**WHAT YOU WILL DO:** The answer must restate every record word for word.

Collected data
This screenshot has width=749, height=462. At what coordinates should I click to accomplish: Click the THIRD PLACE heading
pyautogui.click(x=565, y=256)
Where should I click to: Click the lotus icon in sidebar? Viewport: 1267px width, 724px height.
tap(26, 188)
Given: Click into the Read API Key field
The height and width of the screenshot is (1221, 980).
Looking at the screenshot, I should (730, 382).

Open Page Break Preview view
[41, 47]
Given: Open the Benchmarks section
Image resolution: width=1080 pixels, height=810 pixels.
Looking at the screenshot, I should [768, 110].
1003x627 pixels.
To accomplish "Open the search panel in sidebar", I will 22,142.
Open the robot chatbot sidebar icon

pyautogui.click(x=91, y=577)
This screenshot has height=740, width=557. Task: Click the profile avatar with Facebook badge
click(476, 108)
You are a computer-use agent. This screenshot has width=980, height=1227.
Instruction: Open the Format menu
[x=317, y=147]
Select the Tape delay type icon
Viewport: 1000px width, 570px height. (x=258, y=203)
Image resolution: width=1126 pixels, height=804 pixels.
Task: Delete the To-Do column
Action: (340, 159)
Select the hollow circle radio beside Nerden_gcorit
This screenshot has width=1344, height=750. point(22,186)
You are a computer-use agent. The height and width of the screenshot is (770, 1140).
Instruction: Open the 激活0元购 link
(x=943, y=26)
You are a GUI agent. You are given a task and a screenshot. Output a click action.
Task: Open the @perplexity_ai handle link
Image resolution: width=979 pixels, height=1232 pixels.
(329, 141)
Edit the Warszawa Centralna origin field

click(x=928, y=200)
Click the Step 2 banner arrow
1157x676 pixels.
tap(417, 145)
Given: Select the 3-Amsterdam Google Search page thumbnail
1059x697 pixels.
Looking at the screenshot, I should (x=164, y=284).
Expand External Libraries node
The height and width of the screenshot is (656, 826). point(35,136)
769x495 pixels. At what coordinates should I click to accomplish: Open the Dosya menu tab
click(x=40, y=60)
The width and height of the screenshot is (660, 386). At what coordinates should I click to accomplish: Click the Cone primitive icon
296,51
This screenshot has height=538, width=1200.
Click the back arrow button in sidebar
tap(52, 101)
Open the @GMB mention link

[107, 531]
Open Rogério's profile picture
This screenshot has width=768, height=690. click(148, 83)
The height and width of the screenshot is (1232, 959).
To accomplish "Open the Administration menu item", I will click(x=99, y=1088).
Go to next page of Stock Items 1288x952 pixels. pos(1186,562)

**RESULT:**
This screenshot has width=749, height=462. At what coordinates should I click to accomplish: Click the THIRD PLACE heading
pyautogui.click(x=565, y=256)
Where should I click to: Click the lotus icon in sidebar? Viewport: 1267px width, 724px height.
tap(26, 188)
Given: Click into the Read API Key field
The height and width of the screenshot is (1221, 980).
Looking at the screenshot, I should (730, 382).

Open Page Break Preview view
[41, 47]
Given: Open the Benchmarks section
Image resolution: width=1080 pixels, height=810 pixels.
Looking at the screenshot, I should [768, 110].
1003x627 pixels.
To accomplish "Open the search panel in sidebar", I will 22,142.
Open the robot chatbot sidebar icon

pyautogui.click(x=91, y=577)
This screenshot has height=740, width=557. Task: Click the profile avatar with Facebook badge
click(476, 108)
You are a computer-use agent. This screenshot has width=980, height=1227.
Instruction: Open the Format menu
[x=317, y=147]
Select the Tape delay type icon
Viewport: 1000px width, 570px height. (x=258, y=203)
Image resolution: width=1126 pixels, height=804 pixels.
Task: Delete the To-Do column
Action: (340, 159)
Select the hollow circle radio beside Nerden_gcorit
This screenshot has width=1344, height=750. point(22,186)
You are a computer-use agent. The height and width of the screenshot is (770, 1140).
Instruction: Open the 激活0元购 link
(x=943, y=26)
You are a GUI agent. You are given a task and a screenshot. Output a click action.
Task: Open the @perplexity_ai handle link
Image resolution: width=979 pixels, height=1232 pixels.
(329, 141)
Edit the Warszawa Centralna origin field

click(x=928, y=200)
Click the Step 2 banner arrow
1157x676 pixels.
tap(417, 145)
Given: Select the 3-Amsterdam Google Search page thumbnail
1059x697 pixels.
Looking at the screenshot, I should (x=164, y=284).
Expand External Libraries node
The height and width of the screenshot is (656, 826). point(35,136)
769x495 pixels. At what coordinates should I click to accomplish: Open the Dosya menu tab
click(x=40, y=60)
The width and height of the screenshot is (660, 386). At what coordinates should I click to accomplish: Click the Cone primitive icon
296,51
This screenshot has height=538, width=1200.
Click the back arrow button in sidebar
tap(52, 101)
Open the @GMB mention link

[107, 531]
Open Rogério's profile picture
This screenshot has width=768, height=690. click(148, 83)
The height and width of the screenshot is (1232, 959).
To accomplish "Open the Administration menu item", I will click(x=99, y=1088).
Go to next page of Stock Items 1288x952 pixels. pos(1186,562)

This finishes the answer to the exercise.